Однажды он приобрел маленькую драгоценную статую – «Сатира», из настоящей коринфской бронзы, великолепной античной работы. Как он радуется этому сокровищу, как подробно описывает своим друзьям, стараясь, чтобы в словах его запечатлелся точный образ, каждый изгиб, каждый мускул бронзового тела! Он не сохраняет драгоценности для себя и жертвует бронзу, которую купил за огромные деньги, на украшение храма Юпитера в родном городе Комо, чтобы все могли видеть прекрасное и наслаждаться. Он не боится красоты. Напротив, чувствует, что, любя себя, он любит в себе и все духовное, бескорыстное, все, что соединяет его с другими людьми, составляет humanitas – свойство, которое он ставит выше всего в просвещенных людях. Вот почему он не отрекается ни от одной истинно человеческой радости, и благосклонная улыбка веселья и мудрости никогда не сходит с его лица.
Он основывает школы и библиотеки на собственные деньги – «в знак любви к своему дорогому отечеству». Если знания доставляют ему радость, он спешит разделить ее с другими людьми, и тогда она становится совершенною.
Эта врожденная способность извлекать радость из жизни особенно драгоценна и удивительна.
У Плиния есть горький опыт мира и людей, грустное знание человеческой низости. Недаром живет он в Риме, который послужил темой для беспощадных сатир Ювенала, недаром перенес кровавые ужасы домицианова века. В письмах его попадаются острые, ядовитые стрелы эпиграмм, в свое время причинявшие не меньше боли и злости, чем львиные когти великого сатирика. Он очерчивает одним словом смешных, подлых или глупых людей, как выбивают человеческий профиль на медалях:
«Не они владеют золотом, а золото ими владеет».
«Свойственно многим идти на смерть в слепом порыве страстей, но спокойно взвешивать жизнь и смерть, избирая ту или
другую, согласно с тем, как потребует разум, – принадлежит только великому духу».
Он часто думает о краткости человеческой жизни, и эта мысль укрепляет его решимость не медлить, не тратить времени даром, пользоваться каждым мгновением для наслаждения, для добра и знания. Краткость жизни увеличивает ее ценность.

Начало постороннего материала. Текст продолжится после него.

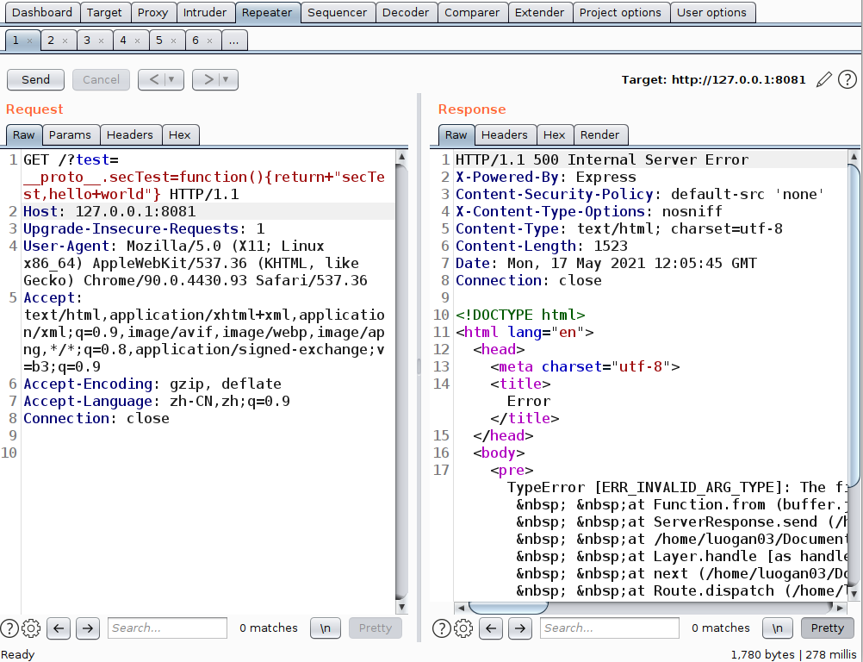This screenshot has height=662, width=863.
Task: Open the Render tab in Response
Action: (599, 134)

В этом миросозерцании все претворяется в радость, все служит примиряющей мудрости, эта способность так развита в Плиний, что и в самых мрачных сторонах жизни, например, в болезни, он умеет отыскивать прелесть. «Недавно, – пишет он Максиму, – болезнь одного из друзей моих натолкнула меня на следующую мысль: все мы очень добродетельны, пока больны. Видел ли ты когда-нибудь больного, одержимого скупостью или похотью? Больной равнодушен к любовным наслаждениям, не жаждет почестей, пренебрегает богатствами, доволен тем, что имеет, зная, что придется, рано или поздно, все покинуть. Верит в богов, сознает себя человеком. Никому не завидует, не удивляется, никого не презирает. Злословие не огорчает и не радует его. Он грезит только о прохладной воде и купаньях: это – предмет его надежд, предел его желаний. Если ему посчастливится выздороветь, он думает только о том, чтобы отныне вести праздную и тихую жизнь, т. е. самую счастливую и веселую».
Вот что делает Плиния более близким нам, чем суровых и сумрачных представителей римского стоицизма. К их мудрости примешивается что-то холодное, педантическое и отталкивающее. В характере Плиния чувствуется не меньшая, чем у стоиков, выдержка, непоколебимость римской добродетели. Это вовсе не баловень судьбы, не сладострастный ученик Аристиппа. Не раз видел он смерть лицом к лицу. Но, вместе с тем, как у самого очаровательного из скептиков – Монтаня, у Плиния есть любезность и мягкость – эта живая прелесть живого человеческого сердца. Он понимает лучше, чем кто-либо, строгую добродетель Катонов, но это не мешает ему любить и легкие недолговечные розы Марциала:
VII
Жизнь Плиния – прекрасная и счастливая человеческая жизнь. Все в свое время. Он не жалеет юности, когда юность проходит, он призывает к себе тихую старость, с надеждою, с нетерпением, как свободу, как награду. «Мы должны отдать отечеству, – говорит он, – первую и вторую часть нашей жизни; а третью, последнюю, – себе… Когда же, наконец, достигну я этой свободы! Когда же позволит мне старость подражать тебе, любезный Помпоний, твоему сладостному уединению. Когда же досуг мой не будет более называться ленью, а спокойствием!»